Wir neigen oft dazu, das Leben, unsere Gefühle oder körperliche Empfindungen zu widerstehen. Wir kämpfen gegen das, was gerade da ist – ob Angst, Traurigkeit oder innere Unruhe.
Doch genau in diesem Widerstand steckt häufig unsere größte Anspannung. Wenn wir stattdessen erlauben, was ist, öffnet sich ein Raum der Erleichterung.
Loslassen bedeutet nicht, alles zu mögen oder zu akzeptieren, was geschieht.

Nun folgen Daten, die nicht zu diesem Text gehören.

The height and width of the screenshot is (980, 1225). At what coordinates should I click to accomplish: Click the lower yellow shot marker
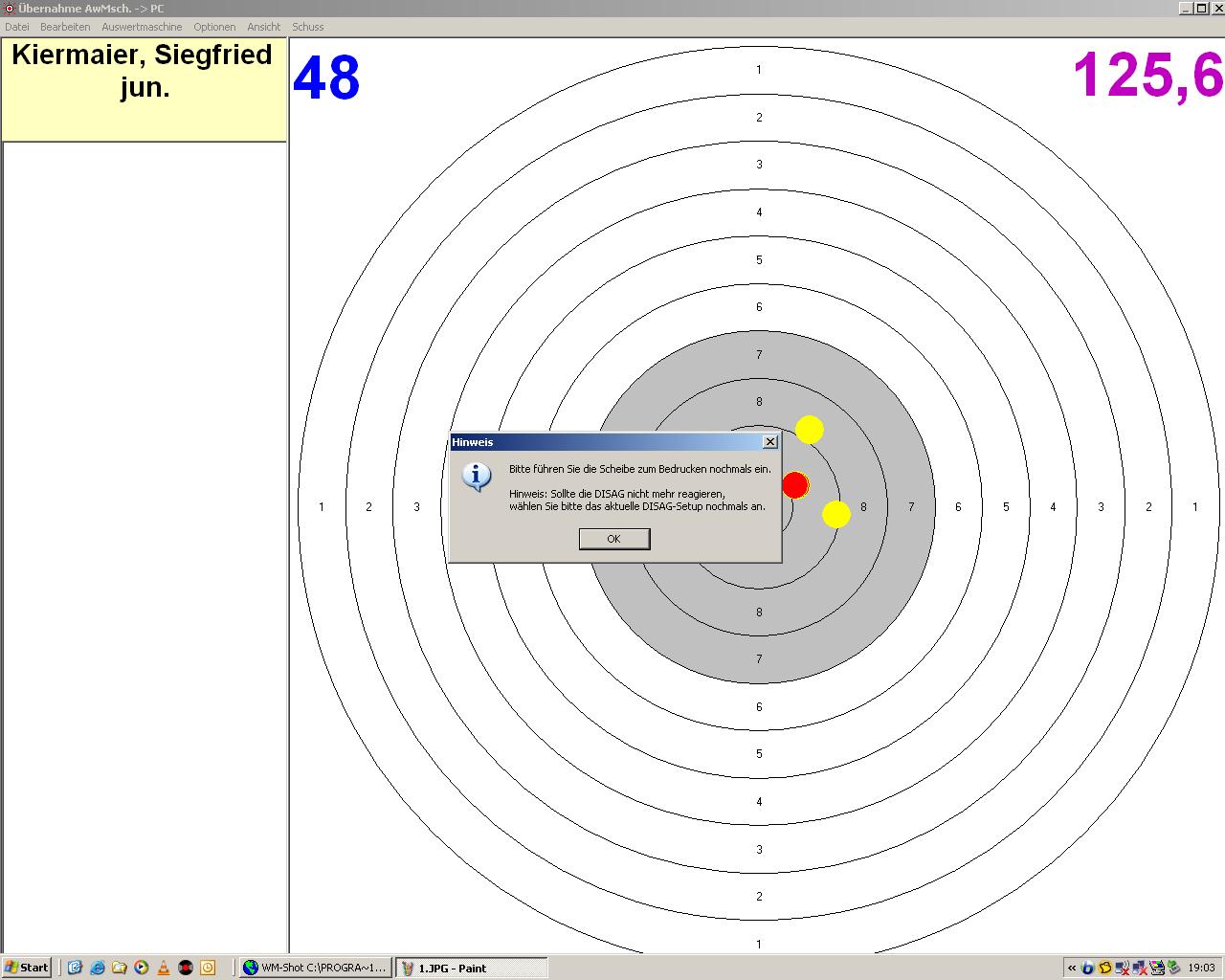point(836,514)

Es bedeutet, zu beobachten, ohne uns mit dem Drama zu identifizieren. Wie bei einem Film: Wir sind nicht der Film, wir sind derjenige, der ihn betrachtet.

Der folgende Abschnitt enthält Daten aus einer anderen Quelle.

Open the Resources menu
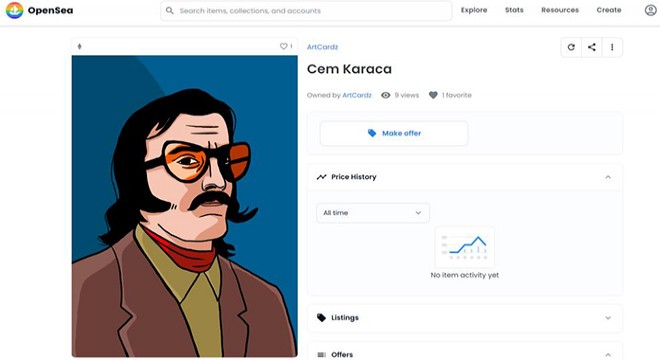The height and width of the screenshot is (360, 660). point(560,10)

Wenn wir diese Rolle des Beobachters einnehmen, beruhigt sich das Nervensystem. Der Atem wird leichter, der Körper weicher, der Geist klarer. Erlauben wirkt wie ein sanftes Signal an unseren Körper: Du darfst sein, wie du bist.
Manchmal genügt ein einzelner Moment des bewussten Erlaubens, um den Unterschied zu spüren.
Probiere es aus: Nimm eine Empfindung wahr, lass sie zu, ohne sie zu werten oder zu kontrollieren. Werde innerlich weicher. Spüre, wie sich eine sanfte Ruhe ausbreitet.